As Tubulis prepares to unveil the first data on its next-generation antibody drug conjugate (ADC) later this month, the German biotech has secured a massive new financing round to kick its clinical strategy into high gear.
Fierce Biotech’s 2024 Fierce 15 winner Tubulis has closed a $361 million series C funding round led by Venrock Healthcare Capital Partners, with help from new investors Wellington Management and Ascenta Capital. The biotech received additional support from 10 returning venture capital firms, including EQT Life Sciences, Frazier Life Sciences and Deep Track Capital, among others.
The cash will help expand clinical development for Tubulis’ lead ADC asset TUB-040, which targets the antigen NaPi2b and is currently in phase 1/2a testing for platinum-resistant ovarian cancer and advanced non-small cell lung cancer (NSCLC), the Munich-based company said in an Oct. 15 press release.

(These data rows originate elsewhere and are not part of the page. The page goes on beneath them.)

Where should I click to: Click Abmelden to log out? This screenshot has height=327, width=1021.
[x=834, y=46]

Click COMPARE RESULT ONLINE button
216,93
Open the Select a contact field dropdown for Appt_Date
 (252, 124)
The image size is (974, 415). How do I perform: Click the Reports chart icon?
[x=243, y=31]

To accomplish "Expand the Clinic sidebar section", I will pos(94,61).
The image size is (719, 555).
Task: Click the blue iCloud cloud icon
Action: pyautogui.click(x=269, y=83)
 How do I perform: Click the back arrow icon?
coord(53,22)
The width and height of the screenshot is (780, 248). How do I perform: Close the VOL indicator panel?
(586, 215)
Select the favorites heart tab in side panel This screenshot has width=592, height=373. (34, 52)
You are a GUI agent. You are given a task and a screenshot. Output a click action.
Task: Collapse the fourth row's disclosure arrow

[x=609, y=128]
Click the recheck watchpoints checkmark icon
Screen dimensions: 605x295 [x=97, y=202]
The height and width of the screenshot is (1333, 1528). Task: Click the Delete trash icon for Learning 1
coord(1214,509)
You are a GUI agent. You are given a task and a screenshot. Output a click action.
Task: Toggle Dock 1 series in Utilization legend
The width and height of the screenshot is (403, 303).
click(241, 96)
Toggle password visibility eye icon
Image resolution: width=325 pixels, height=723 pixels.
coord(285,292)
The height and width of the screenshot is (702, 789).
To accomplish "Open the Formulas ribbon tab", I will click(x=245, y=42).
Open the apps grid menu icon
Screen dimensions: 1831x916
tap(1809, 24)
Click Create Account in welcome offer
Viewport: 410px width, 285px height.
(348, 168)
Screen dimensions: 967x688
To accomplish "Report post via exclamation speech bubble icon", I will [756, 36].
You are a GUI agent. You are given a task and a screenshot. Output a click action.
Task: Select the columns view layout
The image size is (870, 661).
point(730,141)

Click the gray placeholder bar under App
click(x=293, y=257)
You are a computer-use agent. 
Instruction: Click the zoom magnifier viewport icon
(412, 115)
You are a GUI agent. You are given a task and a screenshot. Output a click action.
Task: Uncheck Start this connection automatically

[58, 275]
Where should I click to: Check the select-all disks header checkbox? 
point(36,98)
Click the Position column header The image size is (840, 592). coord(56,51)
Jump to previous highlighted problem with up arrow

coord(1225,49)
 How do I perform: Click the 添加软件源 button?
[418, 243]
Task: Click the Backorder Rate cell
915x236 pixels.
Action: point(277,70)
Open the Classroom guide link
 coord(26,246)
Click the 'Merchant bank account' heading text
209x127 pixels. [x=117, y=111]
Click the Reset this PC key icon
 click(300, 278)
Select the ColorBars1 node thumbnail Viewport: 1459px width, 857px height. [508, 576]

With TUB-040 already in clinical testing, Tubulis is “ready to expand into earlier treatment lines,” the company’s CEO and co-founder, Dominik Schumacher, Ph.D., said in a statement. “The new funding empowers us to execute on our vision of creating truly differentiated antibody drug conjugates that are tailored to the biology of solid tumors and can deliver superior therapeutic value to patients.”
Tubulis will further use the proceeds to shore up the rest of its pipeline, including a second ADC candidate which targets the protein 5T4 and is coded TUB-030, plus “several” programs that have yet to enter the clinic, according to the release. The company also aims to expand its bespoke ADC platform in a bid to move into new indications.
Related
The funding round adds further validation to Tubulis’ differentiated ADC approach on the eve of the company’s first public data showing.
At this year’s meeting of the European Society of Medical Oncology (ESMO)—which runs from Oct. 17 to Oct. 21—Tubulis is slated to present the first clinical data from its NAPISTAR1-01 trial, covering interim results on TUB-040 from the dose-escalation portion of the study’s ovarian cancer cohort.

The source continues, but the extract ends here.